Brian walks through running Neo4j and explains the ports used for accessing its GUI. He demonstrates creating nodes and labels with Cypher, emphasizing syntax and readability. He also compares Cypher to LISP and shows how relationships are represented visually.
Brian demonstrates using the Neo4j GUI to run queries and visualize graph data. He guides students through exploring datasets and retrieving results with varying levels of detail. He also explains how to query relationships and aggregate data effectively.
Brian explores the six degrees of Kevin Bacon problem as a way to demonstrate graph traversal. He shows how to use shortest path queries and explains the importance of limiting search scope. He also connects this concept to recommendation systems and discusses integrating Neo4j with other databases.
Brian explains indexing and query planning in Neo4j, noting that even simple indexes can significantly improve performance. He demonstrates how an index reduces scanned rows dramatically. He encourages further exploration into advanced optimizations like materialized views.
Brian walks through setting up a Neo4j-backed project and explains the necessary files and configuration. He demonstrates connecting to the database and writing Cypher queries in a Node environment. He also emphasizes parameterized queries to prevent injection issues.
Key-Value Store Databases
Section Duration: 49 minutes
Brian introduces key-value stores as a fast and efficient way to store and retrieve simple data. He explains their scalability and low-latency advantages. He also highlights common use cases like caching, session storage, and intermediary data.
Brian demonstrates how Redis works by setting and retrieving values. He emphasizes the importance of namespacing keys for better organization. He also compares namespaces to tables for managing data effectively.
Brian explains Redis data types, including strings, lists, sets, sorted sets, and hashes. He demonstrates how to manipulate these structures and retrieve values. He also touches on Lua scripting and cautions against overloading Redis with complex logic.
Brian walks through building a simple server using Redis and Express. He demonstrates creating an API to track page views and explains how Redis supports this efficiently. He also introduces caching as a way to improve performance for expensive operations.
Columnar Databases
Section Duration: 43 minutes
Brian introduces columnar databases and explains how they differ from row-based systems. He discusses OLTP versus OLAP workloads and their roles in analytics. He also explains ETL and ELT processes for moving and transforming data.

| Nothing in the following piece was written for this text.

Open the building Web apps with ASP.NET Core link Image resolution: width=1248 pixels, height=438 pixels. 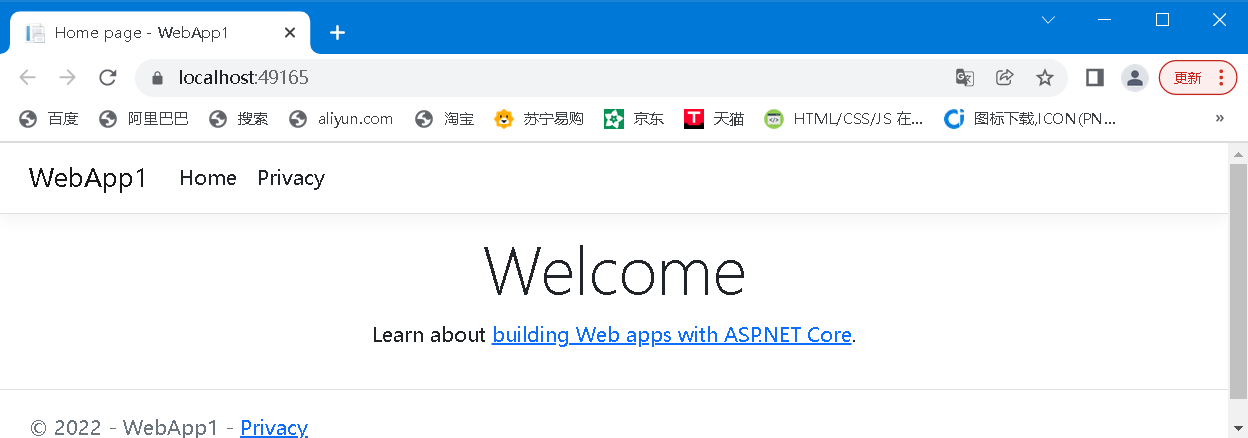tap(671, 335)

Brian explains modern data formats like Delta Lake, Iceberg, and Parquet and their role in analytics. He highlights how these formats evolved and overlap in functionality. He also discusses the differences between data lakes, warehouses, and hybrid concepts like lakehouses.
Brian introduces DuckDB as a lightweight database that operates directly on files. He demonstrates installing it and querying data from formats like Parquet. He also highlights its efficiency for analytical workloads.
Brian explores how to choose the right database based on workload and data needs. He discusses trade-offs like read versus write performance and operational complexity. He also emphasizes familiarity, tooling, and long-term maintainability.
Wrapping Up
Section Duration: 5 minutes
Brian wraps up the course by highlighting free data resources like Kaggle and Hugging Face for practice. He suggests learning paths across different technologies, including SQL, Next.js, and MongoDB. He also encourages following personal interests to build deeper expertise.